- _Consigne_
Recopiez à l'identique le passage de l'extrait ci-dessous sur les mandataires judiciaires à la protection des majeurs. Commencez aux mots « L'absence de statut » et arrêtez-vous après « et sa représentativité. ».

- _Extrait fourni_

Ainsi en France, l'exercice de certaines professions est soumis à la possession d'un diplôme. Il revient aux ordres professionnels de les contrôler et d'établir la liste des titulaires habilités à exercer les professions relevant de leur ordre.
Ce contrôle de la capacité d'exercice est la première mission d'un ordre professionnel et il semble indispensable que l'accès à une profession telle que celle de mandataire judiciaire à la protection des majeurs soit justement validé par des professionnels. Ce contrôle se justifie par l'importance des enjeux en question : santé publique, droit à se défendre devant une juridiction, aménagement du territoire.
La seconde mission des ordres professionnels consiste en un arbitrage des conflits internes à la profession, ce qui leur permet d'acquérir une compétence juridictionnelle. Dans un souci de transparence, et parce qu'ils agissent auprès d'une population vulnérable, il serait important que l'activité des mandataires judiciaires à la protection des majeurs puisse faire l'objet de contrôles réguliers.
L'absence de statut officiel de la profession de mandataire judiciaire à la protection des majeurs, alors même que ces mandataires effectuent une mission de service public, obère leur représentativité au plan national et auprès des pouvoirs publics. Doter cette profession d'une représentation et d'une déontologie dignes de son rôle central semblerait donc particulièrement opportun. Une première étape serait une reconnaissance claire par l'État de la mission de service public exécutée par les mandataires judiciaires à la protection des majeurs.
La création d'un ordre professionnel des mandataires judiciaires à la protection des majeurs permettrait en outre d'accroitre leur visibilité auprès du public concerné, en structurant une profession jusque-là peu organisée et divisée. Se prenant en charge elle-même, la profession optimiserait son efficacité, sa déontologie et sa représentativité.
L' article 1 de la proposition de loi institue ainsi l'ordre des mandataires judiciaires, en précise les missions et en organise le fonctionnement.
Il propose un complément à la rédaction du chapitre premier du Titre VII du Livre IV du code de l'action sociale et des familles, qui comprend actuellement les dispositions relatives aux mandataires judiciaires à la protection des majeurs (articles L. 471-1 à L. 471-6, L. 471-9 et L. 471-1 à L. 471-8 pour tous les types de mandataires ; L. 472-1 à L. 472-4 pour les mandataires privés, L. 472-5 à L. 472-9 pour les préposés d'établissement).

- _Données affichées_
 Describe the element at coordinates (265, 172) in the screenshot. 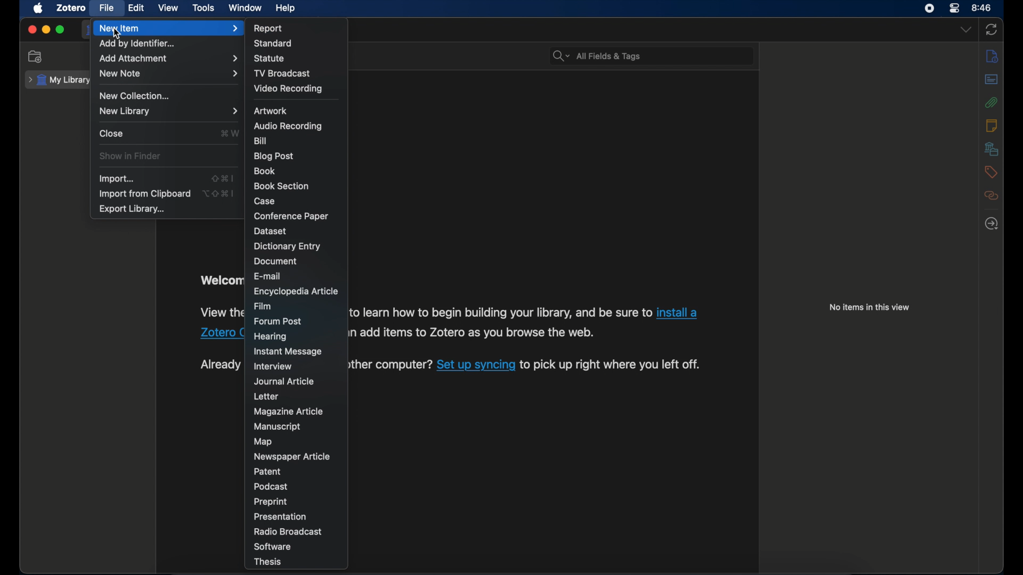

I see `book` at that location.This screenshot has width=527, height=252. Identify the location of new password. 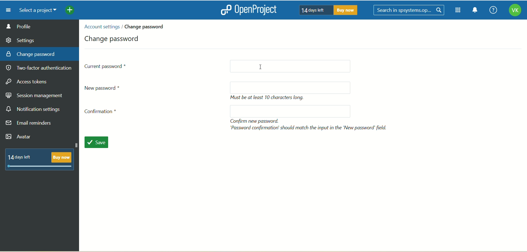
(105, 87).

- _Résultat_
L'absence de statut officiel de la profession de mandataire judiciaire à la protection des majeurs, alors même que ces mandataires effectuent une mission de service public, obère leur représentativité au plan national et auprès des pouvoirs publics. Doter cette profession d'une représentation et d'une déontologie dignes de son rôle central semblerait donc particulièrement opportun. Une première étape serait une reconnaissance claire par l'État de la mission de service public exécutée par les mandataires judiciaires à la protection des majeurs.
La création d'un ordre professionnel des mandataires judiciaires à la protection des majeurs permettrait en outre d'accroitre leur visibilité auprès du public concerné, en structurant une profession jusque-là peu organisée et divisée. Se prenant en charge elle-même, la profession optimiserait son efficacité, sa déontologie et sa représentativité.